仿佛看到了平凡而恩爱的两个,十八岁的新婚的两个。我躺在他们两个中间,仿佛他们前生后代的孩子,我就这样看到了他们,看到那一朵荷花初放的清晨里纯美的爱情。我听不到他们说些什么,有些话是听不懂的,有些话,是一个生命赠给另一个生命时,加了只有一个人才能开启的密码的。
我就这样看见了,那圆圆的坟在夕阳里生动起来,宁静而安详的世界,有老人也有孩子,有男人也有女人,有先来的有后到的,有默默的等待的,有幸福的相拥的,有苦苦寻找的,有流泪重逢的——真好。
我就这样看见了,生与死原是一样的美好。我就这样懂了,生是快乐的,死也是快乐的,而忧伤是由于一个死了另一个还活着。
是谁,在这个世上重复东坡先生的低语?“十年生死两茫茫,不思量,自难忘”,是谁的手,刻下的思念?而又是谁的手,在未来的日子里,来刻下对刻碑人的思念呢?我看到墓碑的正面刻了“怀念你,荷花,一九八七年,风,立。”而风,风在哪里,在杂草从生的一边,与荷相依的那个土包,便是立碑人吧,他没有碑,但我知道他叫风,他爱过一个叫荷花的女子,他送走了她,刻下了对她的怀念,也来了这里。他是她的风。

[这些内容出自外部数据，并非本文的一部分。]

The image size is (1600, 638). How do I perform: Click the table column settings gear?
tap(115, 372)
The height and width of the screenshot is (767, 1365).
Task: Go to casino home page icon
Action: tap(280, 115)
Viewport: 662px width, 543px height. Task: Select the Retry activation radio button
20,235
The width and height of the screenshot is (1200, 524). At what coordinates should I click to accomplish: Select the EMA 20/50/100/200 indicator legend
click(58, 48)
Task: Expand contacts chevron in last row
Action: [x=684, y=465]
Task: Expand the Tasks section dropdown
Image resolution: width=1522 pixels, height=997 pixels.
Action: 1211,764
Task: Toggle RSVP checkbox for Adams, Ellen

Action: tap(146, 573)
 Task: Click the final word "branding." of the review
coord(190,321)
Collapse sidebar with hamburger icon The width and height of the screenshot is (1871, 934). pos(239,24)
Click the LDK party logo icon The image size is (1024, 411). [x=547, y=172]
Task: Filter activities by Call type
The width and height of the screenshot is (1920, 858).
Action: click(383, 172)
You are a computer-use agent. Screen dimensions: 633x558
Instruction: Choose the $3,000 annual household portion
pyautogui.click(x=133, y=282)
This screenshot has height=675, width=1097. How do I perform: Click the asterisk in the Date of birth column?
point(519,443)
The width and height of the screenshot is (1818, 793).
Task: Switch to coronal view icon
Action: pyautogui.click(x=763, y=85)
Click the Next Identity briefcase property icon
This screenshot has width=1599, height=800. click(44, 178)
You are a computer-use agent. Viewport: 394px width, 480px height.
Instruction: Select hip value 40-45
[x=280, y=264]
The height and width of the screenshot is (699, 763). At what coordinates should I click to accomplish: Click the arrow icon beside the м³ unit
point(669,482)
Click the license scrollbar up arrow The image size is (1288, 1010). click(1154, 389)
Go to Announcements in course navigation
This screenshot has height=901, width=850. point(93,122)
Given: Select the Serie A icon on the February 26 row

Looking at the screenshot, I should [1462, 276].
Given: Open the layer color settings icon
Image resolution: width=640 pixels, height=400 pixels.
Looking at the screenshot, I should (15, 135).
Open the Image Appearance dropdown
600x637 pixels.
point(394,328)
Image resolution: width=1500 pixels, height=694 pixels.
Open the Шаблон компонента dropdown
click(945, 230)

风什么时候来的,没有风的日子里,那朵花,怎样在孤独的夜里开放又封闭?
是风,用手埋了自己的荷花,不知是谁的手,埋了风。星看到了一切,却不说。
无涯的宇宙,无尽的时光里,生命在这样接力,完成永恒。也许风雨的夜里,风在电闪雷叫的时刻来了,无论多少岁月的阻隔,他都会来,沿着那条熟悉的小路,给他的荷花,送一把遮雨的伞。仿佛看到长发的女子,从那孤单的世界里慌慌出来,无比惊奇无比喜悦的怪他:傻瓜,你怎么才来。
“亲爱的,你怎么才来。你知道吗,我在等你,我停在十八岁等你,你看到了吗,十八岁的我?”
“只给你看一眼,亲爱的,只给你看一眼,我就八十了,这是上天的安排。”
“而只给你看一眼,八十年便没有白过。”
我就这样看到,这世上平凡而恩爱的两个。当我躺在红色的夕阳里做梦的时候,看到了另一个世界,看到了另一个世界里开着漫天的勿忘我,在风中摇啊摇着紫色的梦幻。荷花般的女子,美丽了另一个人间,我梦到,那个世界再也没有有了雨,太阳出来了,彩虹在天边架起七彩的桥。我们都可以看到,当黑夜再次来临的时候,我躺在田野里看天。闪闪的星子是上天不灭的眼神,偶然划过一条美丽的弧线,我们都知道,那是提灯的天使,在夜里飞。